Since I haven't been experiencing classic symptoms like cravings or morning sickness, I've been trying to figure out how I've changed, physically and otherwise. I've always been a slowpoke, I've always tended to gain weight, and I'm always tired/jet-lagged, so none of that is new. Even the itchiness is something I've had before from bug bites, allergic reactions, etc. Perhaps the biggest differences are that I'm making more of an effort to eat healthily (ugh) and I can't rely on the crutch of caffeine (though I do have one diet Coke a day, well under the 200 ml/day restriction). I do feel a little cramping and discomfort, kind of like post-workout soreness, but it's not debilitating. But it's early days yet.

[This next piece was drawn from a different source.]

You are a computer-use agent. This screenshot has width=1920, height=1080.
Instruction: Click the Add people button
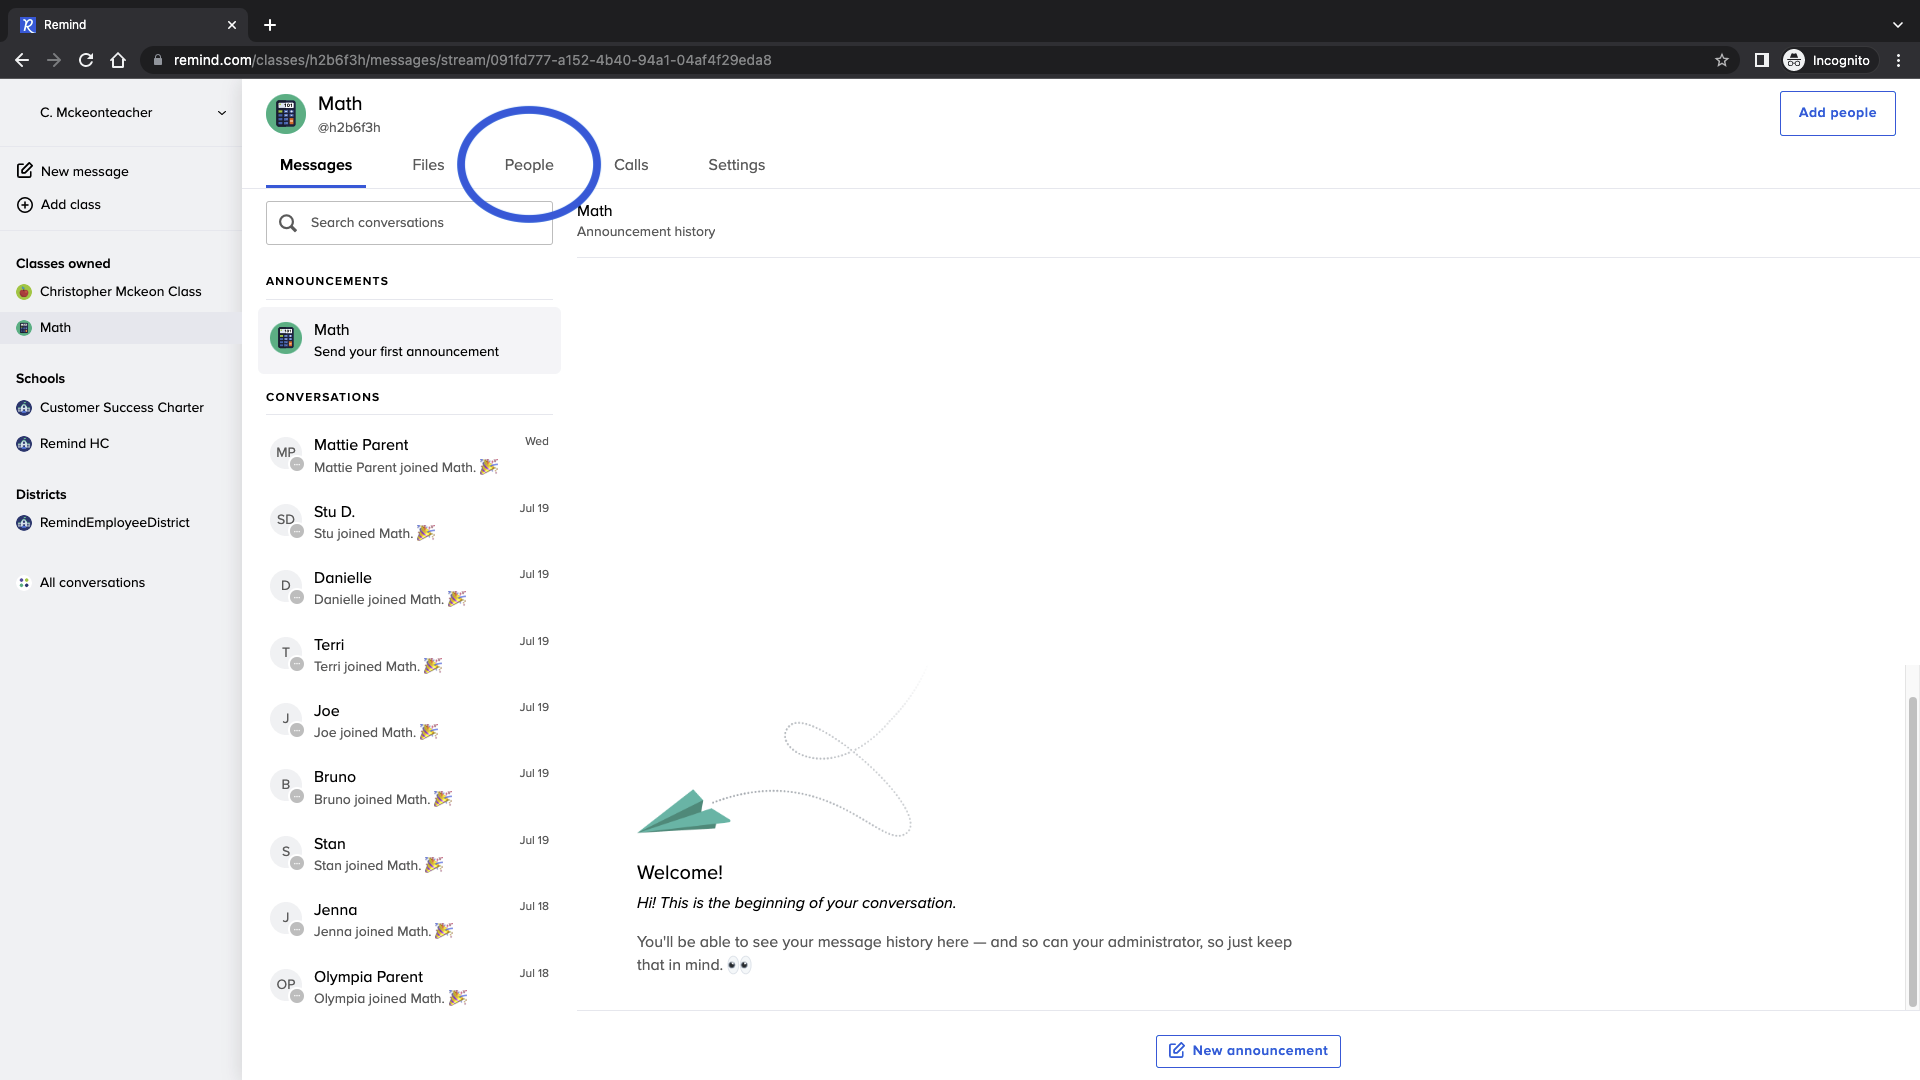click(1837, 113)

I did experience a touch of parental paranoia while waiting for the results from the amnio. I'd gotten a couple of calls but no voicemails from the ob/gyn office last Friday evening and last night. I thought it was weird to call after hours, and when I called the doctor on duty last night she said she couldn't access my records. I contacted the ob/gyn office this morning, and got redirected to the genetic counselor's office. After a morning of anxious waiting, and, quite frankly, a couple of teary, late-night calls to MoBob in Morocco over the weekend, she finally called to let me know that the preliminary results showed that Bassou is completely normal. Thank goodness for that. For the moment, at least, the discussion of "what if" is suspended.
I've also found that I'm entering into the previously obscure world of moms, like hanging out in the lactation room at work, or getting onto the ward playgroup listserv. I've had a vague conception of this world but am now a part of it. I'm also enjoying seeing a more personal and tender side of my colleagues. Lots of people have been sharing their stories (funny or not), and have been incredibly solicitous of me. Still, I just want to hang on to my single and childless friends now too.